* [CONSIGNE] Recopiez à l'identique le passage de l'extrait ci-dessous consacré au procès Gbagbo, de « INTERVENTION DE FANNY » à « de les abandonner. ».

* [EXTRAIT]
⁂

INTERVENTION DE FANNY PIGEAUD SUR LA RÉCENTE DÉCISION DES JUGES DANS LE PROCÈS GBAGBO/ BLE
Le procès de l’ancien président ivoirien et de son ex- ministre Charles Blé Goudé devant la Cour pénale internationale entre dans une phase décisive : les juges ont demandé à la procureure, dont tous les témoins ont été entendus, de mettre à jour son mémoire, semblant presque lui suggérer de requalifier les charges, voire de les abandonner.
Il y a quelques jours encore, le flou dominait à La Haye, aux Pays-Bas, où siège la Cour pénale internationale (CPI) : mi-janvier, les trois juges de la Chambre de première instance, chargée de conduire le procès pour « crimes contre l’humanité » de l’ancien président ivoirien Laurent Gbagbo et de son ex-ministre Charles Blé Goudé, ont suspendu les débats sine die, à l’issue de l’audition du 82e et dernier témoin de la procureure, Fatou Bensouda, qui représente l’accusation.

⁂

* [EXTRAITS DE DONNÉES]

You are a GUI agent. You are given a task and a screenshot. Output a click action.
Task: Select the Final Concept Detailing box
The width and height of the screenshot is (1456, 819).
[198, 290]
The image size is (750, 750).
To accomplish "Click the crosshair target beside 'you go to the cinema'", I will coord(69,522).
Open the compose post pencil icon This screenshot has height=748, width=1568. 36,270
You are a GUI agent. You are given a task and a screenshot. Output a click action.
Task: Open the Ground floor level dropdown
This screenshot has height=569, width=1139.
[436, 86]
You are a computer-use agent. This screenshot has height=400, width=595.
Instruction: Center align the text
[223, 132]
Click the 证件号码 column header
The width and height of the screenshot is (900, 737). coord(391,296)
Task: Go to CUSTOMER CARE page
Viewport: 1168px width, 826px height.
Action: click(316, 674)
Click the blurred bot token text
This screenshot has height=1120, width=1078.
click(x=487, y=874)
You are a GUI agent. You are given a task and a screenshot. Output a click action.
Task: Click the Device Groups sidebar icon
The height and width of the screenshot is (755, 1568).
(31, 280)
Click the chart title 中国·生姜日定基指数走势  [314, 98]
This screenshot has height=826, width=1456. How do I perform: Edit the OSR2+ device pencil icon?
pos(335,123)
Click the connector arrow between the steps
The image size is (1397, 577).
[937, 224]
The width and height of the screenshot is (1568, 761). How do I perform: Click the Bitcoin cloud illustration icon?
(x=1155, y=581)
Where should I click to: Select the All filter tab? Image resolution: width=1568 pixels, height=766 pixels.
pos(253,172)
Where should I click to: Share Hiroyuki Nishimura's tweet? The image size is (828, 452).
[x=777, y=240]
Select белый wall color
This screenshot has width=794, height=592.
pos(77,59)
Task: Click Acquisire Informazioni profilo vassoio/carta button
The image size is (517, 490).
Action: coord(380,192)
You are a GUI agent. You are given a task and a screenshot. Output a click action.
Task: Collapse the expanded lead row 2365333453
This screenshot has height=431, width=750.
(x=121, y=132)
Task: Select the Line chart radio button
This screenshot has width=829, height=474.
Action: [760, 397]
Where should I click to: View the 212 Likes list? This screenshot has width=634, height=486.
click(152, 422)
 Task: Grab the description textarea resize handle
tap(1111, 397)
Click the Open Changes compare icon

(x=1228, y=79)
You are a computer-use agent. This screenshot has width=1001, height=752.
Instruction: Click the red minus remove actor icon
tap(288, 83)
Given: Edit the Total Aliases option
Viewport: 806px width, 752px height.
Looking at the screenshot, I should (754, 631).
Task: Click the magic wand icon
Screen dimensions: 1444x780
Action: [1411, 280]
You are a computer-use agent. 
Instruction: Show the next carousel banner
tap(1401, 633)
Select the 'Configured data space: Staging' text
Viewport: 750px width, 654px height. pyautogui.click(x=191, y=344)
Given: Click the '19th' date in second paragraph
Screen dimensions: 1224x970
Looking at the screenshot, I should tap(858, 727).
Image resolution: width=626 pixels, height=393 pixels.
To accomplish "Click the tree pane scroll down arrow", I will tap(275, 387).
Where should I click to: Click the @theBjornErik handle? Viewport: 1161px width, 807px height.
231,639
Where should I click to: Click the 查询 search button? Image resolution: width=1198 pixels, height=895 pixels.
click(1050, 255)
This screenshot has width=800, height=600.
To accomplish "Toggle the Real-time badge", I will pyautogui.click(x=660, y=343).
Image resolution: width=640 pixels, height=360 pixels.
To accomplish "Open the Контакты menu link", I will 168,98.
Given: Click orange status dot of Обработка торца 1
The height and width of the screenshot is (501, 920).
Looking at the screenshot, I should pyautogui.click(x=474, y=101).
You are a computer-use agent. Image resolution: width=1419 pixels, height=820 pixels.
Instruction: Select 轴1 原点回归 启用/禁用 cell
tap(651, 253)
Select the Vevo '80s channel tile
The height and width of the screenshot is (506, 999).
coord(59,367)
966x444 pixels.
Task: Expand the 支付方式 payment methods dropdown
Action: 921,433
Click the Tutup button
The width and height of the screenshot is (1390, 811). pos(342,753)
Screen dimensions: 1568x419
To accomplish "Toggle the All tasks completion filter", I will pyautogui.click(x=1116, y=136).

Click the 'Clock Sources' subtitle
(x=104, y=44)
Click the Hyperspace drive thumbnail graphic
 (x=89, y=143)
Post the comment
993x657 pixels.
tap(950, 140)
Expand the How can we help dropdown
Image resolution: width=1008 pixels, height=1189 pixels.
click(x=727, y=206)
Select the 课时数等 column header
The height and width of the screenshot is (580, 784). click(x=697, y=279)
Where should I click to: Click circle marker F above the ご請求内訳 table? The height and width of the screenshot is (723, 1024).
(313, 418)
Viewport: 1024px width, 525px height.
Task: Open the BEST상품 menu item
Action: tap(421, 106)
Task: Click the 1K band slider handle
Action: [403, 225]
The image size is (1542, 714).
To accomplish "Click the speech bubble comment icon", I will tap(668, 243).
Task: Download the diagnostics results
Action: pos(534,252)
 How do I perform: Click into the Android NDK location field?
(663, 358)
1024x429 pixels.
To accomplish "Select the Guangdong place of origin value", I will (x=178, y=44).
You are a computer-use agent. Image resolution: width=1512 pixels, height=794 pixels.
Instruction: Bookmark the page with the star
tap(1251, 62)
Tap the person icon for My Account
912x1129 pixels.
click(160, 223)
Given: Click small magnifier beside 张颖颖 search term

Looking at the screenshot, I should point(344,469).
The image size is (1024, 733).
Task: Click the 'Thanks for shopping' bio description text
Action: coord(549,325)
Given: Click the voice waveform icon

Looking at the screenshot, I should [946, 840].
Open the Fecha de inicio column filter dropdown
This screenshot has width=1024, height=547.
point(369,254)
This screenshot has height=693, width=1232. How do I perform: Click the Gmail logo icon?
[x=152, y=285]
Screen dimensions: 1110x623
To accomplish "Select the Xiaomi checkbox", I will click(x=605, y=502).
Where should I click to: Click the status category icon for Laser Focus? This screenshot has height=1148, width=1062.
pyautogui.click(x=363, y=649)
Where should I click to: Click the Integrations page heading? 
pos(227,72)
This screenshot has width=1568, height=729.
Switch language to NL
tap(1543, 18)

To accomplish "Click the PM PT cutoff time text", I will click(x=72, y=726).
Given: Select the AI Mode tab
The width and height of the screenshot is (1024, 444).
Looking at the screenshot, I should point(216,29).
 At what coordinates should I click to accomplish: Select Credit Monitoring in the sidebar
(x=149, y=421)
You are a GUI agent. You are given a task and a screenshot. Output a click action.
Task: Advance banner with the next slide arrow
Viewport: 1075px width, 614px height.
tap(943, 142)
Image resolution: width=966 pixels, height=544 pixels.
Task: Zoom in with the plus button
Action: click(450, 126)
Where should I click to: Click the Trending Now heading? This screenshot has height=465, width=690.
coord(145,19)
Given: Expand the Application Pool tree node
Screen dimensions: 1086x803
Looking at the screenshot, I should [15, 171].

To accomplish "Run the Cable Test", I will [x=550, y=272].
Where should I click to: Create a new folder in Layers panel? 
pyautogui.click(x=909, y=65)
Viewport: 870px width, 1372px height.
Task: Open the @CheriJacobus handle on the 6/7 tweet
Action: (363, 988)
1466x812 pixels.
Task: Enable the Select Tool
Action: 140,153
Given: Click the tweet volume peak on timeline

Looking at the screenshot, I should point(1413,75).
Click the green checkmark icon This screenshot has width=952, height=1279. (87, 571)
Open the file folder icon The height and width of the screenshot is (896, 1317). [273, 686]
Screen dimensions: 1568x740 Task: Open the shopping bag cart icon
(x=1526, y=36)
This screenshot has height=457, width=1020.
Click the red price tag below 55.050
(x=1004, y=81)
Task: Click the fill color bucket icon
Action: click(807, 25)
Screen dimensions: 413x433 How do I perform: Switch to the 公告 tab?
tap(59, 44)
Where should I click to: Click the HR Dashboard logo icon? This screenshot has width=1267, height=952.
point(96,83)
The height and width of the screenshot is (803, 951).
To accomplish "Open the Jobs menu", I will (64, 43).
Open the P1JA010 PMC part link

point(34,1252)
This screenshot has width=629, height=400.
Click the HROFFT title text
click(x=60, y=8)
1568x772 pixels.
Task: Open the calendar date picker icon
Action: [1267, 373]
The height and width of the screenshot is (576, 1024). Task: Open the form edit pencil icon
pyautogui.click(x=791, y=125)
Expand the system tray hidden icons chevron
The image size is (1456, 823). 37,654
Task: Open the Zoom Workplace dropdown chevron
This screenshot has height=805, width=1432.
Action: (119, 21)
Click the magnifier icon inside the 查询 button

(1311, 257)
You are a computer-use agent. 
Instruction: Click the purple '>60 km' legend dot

⁂

* [RÉPONSE ATTENDUE]
INTERVENTION DE FANNY PIGEAUD SUR LA RÉCENTE DÉCISION DES JUGES DANS LE PROCÈS GBAGBO/ BLE
Le procès de l’ancien président ivoirien et de son ex- ministre Charles Blé Goudé devant la Cour pénale internationale entre dans une phase décisive : les juges ont demandé à la procureure, dont tous les témoins ont été entendus, de mettre à jour son mémoire, semblant presque lui suggérer de requalifier les charges, voire de les abandonner.